Eastern Light - Guan Huai Bin and Lu Yi
Guan Huai Bin creates his art works in various styles such as installations, film, images, field sculptures, and physical expression. At the same time, he deals with various materials; wooden shutters of folk dwellings and Chinese garden rocks that remind us of Chinese traditional culture, steel plates from industrial materials, and ready-made products found in our daily lives, such as newspapers and thermos bottles. Using various materials in a complex way, he creates his one world view in his works. The most important element featured in his works is “light”. Light does not take on a role that can be spoken of in line with other materials. It is a material that integrates all styles and materials and determines the worldview depicted in his works.
In “Landscape painting” (1949), Kenneth Clark said that the most important element in landscape painting which reached its completion in 17th century Flandre, Holland is the effect of light integrating the entire picture. No matter how much you depict the objects, the world of the painting would not come into effect without light.
The Chinese have attempted to depict landscapes via light from long ago. Ink paintings which are said to have been completed in the Tang period (8th century) reduced the various colors of nature to monochrome and tried to represent the universe via the contrast of light and shadow. The light used by Guan seems to follow this history.

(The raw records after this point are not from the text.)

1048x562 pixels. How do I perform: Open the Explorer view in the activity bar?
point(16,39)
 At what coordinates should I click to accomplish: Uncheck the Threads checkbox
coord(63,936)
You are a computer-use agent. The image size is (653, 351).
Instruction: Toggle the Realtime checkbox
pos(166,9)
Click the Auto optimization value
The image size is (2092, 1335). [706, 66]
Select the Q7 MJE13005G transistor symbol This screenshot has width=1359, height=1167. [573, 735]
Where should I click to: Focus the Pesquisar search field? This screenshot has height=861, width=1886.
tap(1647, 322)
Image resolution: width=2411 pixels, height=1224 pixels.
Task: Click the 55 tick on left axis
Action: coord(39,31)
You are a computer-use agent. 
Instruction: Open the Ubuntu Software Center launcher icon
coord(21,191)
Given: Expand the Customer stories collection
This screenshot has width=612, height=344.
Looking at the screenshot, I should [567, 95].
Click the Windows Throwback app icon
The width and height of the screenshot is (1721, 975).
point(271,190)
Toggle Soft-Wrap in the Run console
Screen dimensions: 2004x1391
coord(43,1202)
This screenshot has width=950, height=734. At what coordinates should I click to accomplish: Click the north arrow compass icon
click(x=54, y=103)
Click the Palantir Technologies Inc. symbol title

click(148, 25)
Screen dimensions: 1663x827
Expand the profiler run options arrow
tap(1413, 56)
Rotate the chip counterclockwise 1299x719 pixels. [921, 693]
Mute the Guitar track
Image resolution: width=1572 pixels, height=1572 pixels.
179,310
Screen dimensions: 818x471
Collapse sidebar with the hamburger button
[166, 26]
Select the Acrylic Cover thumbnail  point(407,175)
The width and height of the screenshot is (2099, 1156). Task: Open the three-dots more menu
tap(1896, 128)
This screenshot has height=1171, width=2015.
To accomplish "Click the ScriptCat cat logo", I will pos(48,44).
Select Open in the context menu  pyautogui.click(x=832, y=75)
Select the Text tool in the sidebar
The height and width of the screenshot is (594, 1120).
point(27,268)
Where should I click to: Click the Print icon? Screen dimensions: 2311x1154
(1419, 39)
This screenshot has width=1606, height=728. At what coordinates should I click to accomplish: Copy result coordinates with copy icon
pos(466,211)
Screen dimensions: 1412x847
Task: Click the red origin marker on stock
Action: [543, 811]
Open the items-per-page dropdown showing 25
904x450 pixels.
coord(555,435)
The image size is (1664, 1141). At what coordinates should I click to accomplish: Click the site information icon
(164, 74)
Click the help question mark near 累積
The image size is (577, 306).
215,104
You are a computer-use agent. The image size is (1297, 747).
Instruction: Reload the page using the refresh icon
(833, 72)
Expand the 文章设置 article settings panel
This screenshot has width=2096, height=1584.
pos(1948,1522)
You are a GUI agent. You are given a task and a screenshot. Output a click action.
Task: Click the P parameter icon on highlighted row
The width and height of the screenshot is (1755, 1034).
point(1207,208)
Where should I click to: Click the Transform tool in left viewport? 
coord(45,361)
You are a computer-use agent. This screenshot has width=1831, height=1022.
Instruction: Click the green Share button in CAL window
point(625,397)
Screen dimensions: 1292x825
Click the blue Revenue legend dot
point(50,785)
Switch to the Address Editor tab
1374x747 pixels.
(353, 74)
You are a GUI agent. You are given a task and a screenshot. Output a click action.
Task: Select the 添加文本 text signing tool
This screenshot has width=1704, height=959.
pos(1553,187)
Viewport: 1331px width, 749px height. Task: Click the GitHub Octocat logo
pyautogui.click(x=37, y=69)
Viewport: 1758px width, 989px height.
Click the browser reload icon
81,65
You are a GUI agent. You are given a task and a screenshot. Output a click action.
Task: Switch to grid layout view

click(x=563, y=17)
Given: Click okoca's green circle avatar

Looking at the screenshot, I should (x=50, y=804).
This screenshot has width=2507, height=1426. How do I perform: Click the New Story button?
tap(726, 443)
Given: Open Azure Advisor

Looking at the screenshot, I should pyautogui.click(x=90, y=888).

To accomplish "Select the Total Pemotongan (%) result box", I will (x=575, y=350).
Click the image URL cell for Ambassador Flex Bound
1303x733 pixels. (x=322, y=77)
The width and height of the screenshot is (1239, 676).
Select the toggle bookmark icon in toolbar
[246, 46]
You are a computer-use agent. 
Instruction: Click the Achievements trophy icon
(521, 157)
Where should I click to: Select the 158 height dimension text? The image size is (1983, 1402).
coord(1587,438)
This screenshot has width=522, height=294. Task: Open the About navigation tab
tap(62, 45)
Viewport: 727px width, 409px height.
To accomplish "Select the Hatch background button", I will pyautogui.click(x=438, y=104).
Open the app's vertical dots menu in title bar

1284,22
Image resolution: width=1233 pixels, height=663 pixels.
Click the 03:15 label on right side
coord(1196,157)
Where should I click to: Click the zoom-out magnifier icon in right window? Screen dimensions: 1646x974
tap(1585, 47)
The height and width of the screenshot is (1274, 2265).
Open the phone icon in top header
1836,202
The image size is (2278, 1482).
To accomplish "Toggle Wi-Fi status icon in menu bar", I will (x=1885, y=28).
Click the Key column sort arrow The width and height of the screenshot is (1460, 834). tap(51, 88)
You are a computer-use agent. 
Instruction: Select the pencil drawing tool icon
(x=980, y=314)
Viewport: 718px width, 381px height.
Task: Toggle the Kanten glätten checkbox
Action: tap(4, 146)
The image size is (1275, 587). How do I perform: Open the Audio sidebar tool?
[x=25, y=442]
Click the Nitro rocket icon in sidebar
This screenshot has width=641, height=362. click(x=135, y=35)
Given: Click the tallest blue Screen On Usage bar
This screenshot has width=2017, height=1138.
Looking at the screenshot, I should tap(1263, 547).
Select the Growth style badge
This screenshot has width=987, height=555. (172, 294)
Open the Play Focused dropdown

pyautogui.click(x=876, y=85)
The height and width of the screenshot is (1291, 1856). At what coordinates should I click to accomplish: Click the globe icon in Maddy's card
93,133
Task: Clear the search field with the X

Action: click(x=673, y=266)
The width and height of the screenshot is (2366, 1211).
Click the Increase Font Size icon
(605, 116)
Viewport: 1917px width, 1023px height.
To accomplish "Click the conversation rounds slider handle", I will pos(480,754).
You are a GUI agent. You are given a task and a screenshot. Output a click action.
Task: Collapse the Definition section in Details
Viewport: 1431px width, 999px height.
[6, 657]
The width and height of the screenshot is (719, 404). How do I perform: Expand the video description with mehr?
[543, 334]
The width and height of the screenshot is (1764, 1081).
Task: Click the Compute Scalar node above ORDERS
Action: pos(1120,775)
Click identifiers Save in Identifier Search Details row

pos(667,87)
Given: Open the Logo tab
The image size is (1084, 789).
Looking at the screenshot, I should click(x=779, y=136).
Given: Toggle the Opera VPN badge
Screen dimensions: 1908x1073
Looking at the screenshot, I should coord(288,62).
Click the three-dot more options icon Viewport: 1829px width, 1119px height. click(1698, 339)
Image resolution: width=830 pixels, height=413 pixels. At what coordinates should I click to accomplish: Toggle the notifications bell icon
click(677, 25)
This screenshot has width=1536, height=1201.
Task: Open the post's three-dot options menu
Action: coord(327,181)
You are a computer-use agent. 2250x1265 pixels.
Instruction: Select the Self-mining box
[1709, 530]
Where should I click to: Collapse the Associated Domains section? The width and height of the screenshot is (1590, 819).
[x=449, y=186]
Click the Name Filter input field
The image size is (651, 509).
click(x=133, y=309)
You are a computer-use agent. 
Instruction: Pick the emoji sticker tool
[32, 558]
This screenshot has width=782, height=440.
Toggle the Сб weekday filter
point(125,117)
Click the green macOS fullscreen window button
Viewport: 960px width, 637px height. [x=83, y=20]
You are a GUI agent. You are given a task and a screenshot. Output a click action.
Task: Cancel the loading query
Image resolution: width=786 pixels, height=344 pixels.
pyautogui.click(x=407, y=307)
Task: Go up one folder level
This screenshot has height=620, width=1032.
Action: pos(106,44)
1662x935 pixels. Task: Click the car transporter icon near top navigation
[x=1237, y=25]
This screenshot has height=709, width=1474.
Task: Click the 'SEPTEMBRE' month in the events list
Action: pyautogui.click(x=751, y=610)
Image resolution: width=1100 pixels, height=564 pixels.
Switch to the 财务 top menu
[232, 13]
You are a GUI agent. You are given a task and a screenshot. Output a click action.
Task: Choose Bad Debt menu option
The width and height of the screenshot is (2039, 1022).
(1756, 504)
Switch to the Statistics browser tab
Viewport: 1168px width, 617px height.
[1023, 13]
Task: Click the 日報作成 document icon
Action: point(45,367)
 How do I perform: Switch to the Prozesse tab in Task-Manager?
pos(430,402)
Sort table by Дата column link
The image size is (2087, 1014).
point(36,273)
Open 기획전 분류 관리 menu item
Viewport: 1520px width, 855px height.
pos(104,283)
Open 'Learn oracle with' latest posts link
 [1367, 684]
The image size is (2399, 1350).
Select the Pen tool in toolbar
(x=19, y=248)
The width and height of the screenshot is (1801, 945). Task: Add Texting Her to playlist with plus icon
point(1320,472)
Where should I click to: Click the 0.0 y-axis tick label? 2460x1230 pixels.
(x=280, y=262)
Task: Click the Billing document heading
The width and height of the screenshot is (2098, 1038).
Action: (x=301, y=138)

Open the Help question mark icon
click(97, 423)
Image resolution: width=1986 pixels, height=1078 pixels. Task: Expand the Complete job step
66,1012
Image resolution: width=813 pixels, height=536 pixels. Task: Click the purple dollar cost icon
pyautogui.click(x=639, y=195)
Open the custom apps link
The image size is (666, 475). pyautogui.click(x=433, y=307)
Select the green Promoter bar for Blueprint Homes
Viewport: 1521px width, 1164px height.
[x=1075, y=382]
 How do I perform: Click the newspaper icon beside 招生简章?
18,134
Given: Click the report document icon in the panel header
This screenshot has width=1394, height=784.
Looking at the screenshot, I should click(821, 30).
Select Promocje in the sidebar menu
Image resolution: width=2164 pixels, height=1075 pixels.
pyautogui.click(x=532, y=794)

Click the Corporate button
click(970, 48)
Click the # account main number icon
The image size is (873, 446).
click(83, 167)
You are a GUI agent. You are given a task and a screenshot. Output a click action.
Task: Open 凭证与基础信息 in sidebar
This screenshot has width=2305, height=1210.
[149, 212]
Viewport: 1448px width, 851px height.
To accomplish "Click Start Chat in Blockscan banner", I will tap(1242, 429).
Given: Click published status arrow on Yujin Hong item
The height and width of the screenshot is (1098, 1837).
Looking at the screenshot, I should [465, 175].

Of course, this does not mean that Guan is a traditionalist. As a matter of fact, his styles and activities are part of the stream of international contemporary art. Perhaps the situation is quite the opposite. He became conscious of the past when he locked his sights on contemporary art. In the non-western world where modernization came from outside, modernization directly meant westernization. The world we live in is an extension of that. It is when we step out of the culture we belong to that we clearly realize that the traditions and modernity of both the East and West are entangled in our reality.
In this exhibition, Guan exhibited works realized by “light”. “The Ray of Light” filmed a performance that slit up a blackout curtain and the light streaming in from behind the curtain. “Rockery Light” filmed the natural stones in a garden and used CG animation to make the stones flicker. “2007・1/6”, which filmed scenes of a wreck, and “Back Flaw”, which dealt with the tidal bore of the Qiantang River, are spectacles in monochrome which also make us recall the expressions in ink painting. He edited these works to control the speed of time to derive aspects where reality and fiction are mixed.
Lu Yi, an artist who is one generation younger than Guan exhibited three works with a different tone; “Above Paradise”, a documentary film about environmental problems, “True, False”, a film that expressed his own interpretation of the world, and “Hormone Mist”, the most notable work. In the third work, a man wearing burning clothes runs over the bridge spanning a quiet lake emitting thick smoke from his back. The smoke filling the screen and the humid air of the lake convey a dense atmosphere like a Nansong ink painting. Here we can see Lu’s expression of “light”, which has something in common with that of Guan.
Perhaps my view is biased and interprets them too much in line with Chinese traditions. In fact, these works may be the output of the artists' nature and were not strongly intended to express what I have written here. However, that is all right for the starting point of our communication, since I can only see their works as someone who was born and raised in the Japan of today. We can start from acknowledging the gap between us.
Once there was a time that western modernism, a local value, was regarded as universal. If someone could not conform to this value, they were removed because of their differences. We have to be free from this exclusive value, acknowledge the difference between cultures, and start communication. The significance and possibility of the artist in residence program lies here.